Bare metal (what I think you mean by natively) is usually more performant than any kind of virtualization/containerization simply due to the fact that there is less system overhead between hardware, kernel and OS.
A container is going to give you the benefit of managing multiple instances of an OS (snapshots, migration, image dumps/backups, resource prioritization, etc.) without incurring a heavy performance penalty. Containerization security does have some disadvantages over full virtualization however.
A full VM would be a better choice when performance is less of a concern since fully virtualization usually involves emulating various hardware devices. Each virtual instance is a complete operating system (with exception of hardware pass-through) processes, kernel, libraries and applications running within it. It's considered to be much harder for an attacker to break out of a fully virtualized host over a container but this risk/attack surface is going to vary by vendor.

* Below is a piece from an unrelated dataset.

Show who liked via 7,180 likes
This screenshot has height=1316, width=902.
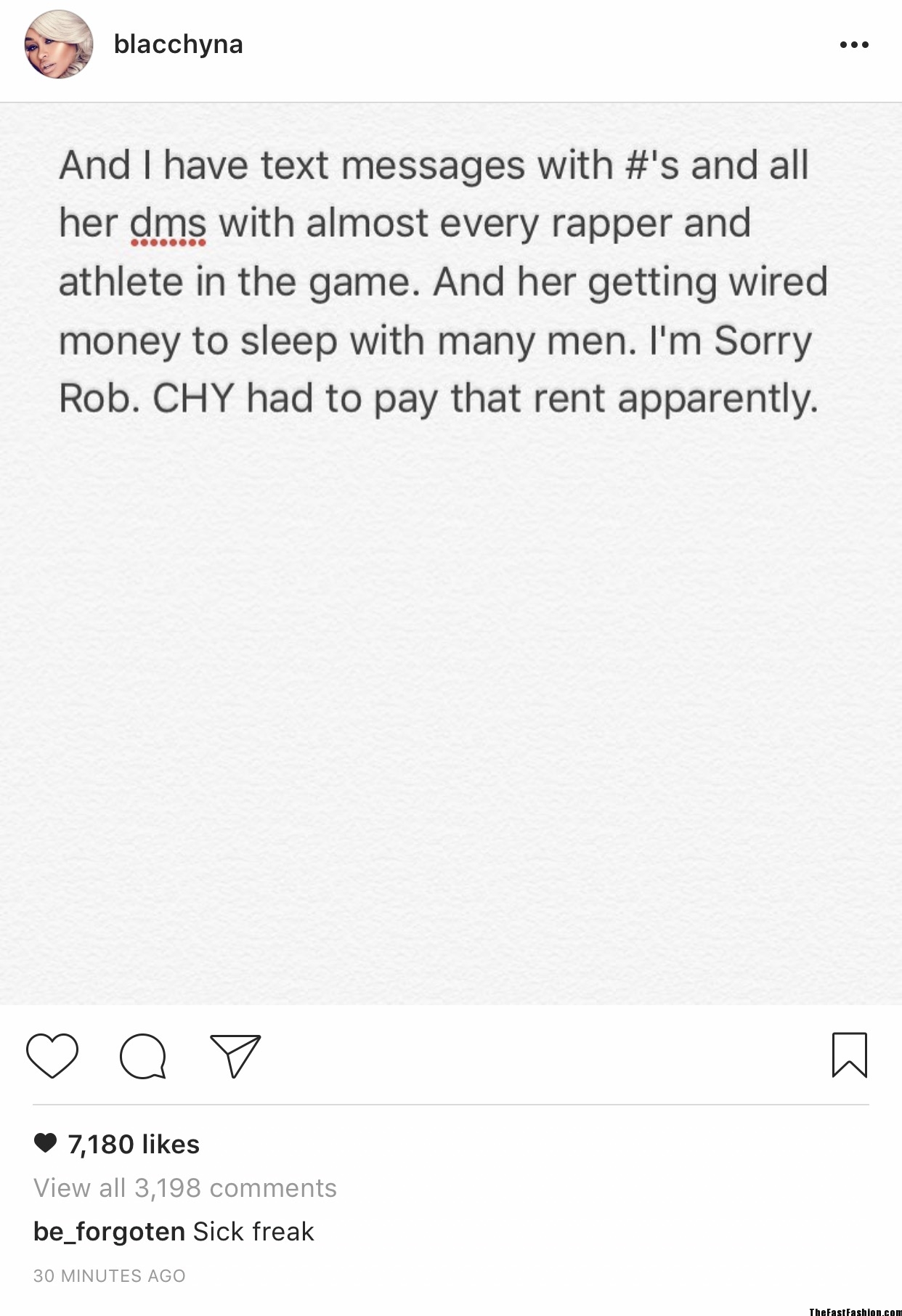click(133, 1144)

If you're not doing extremely heavy I/O or CPU utilization, you probably won't see a big performance hit for either containers or full VMs. As an example, containerization would be a better choice for something like a software testing or compilation node where you want the best performance you can get to lessen development lead times, however you still want to be able to snapshot or roll-back installations easily (something you cannot do easily with bare-metal).
You will probably have to experiment with you software stack a bit but with the list you've give, I would go full virtualization to get all the benefits of security and VM management.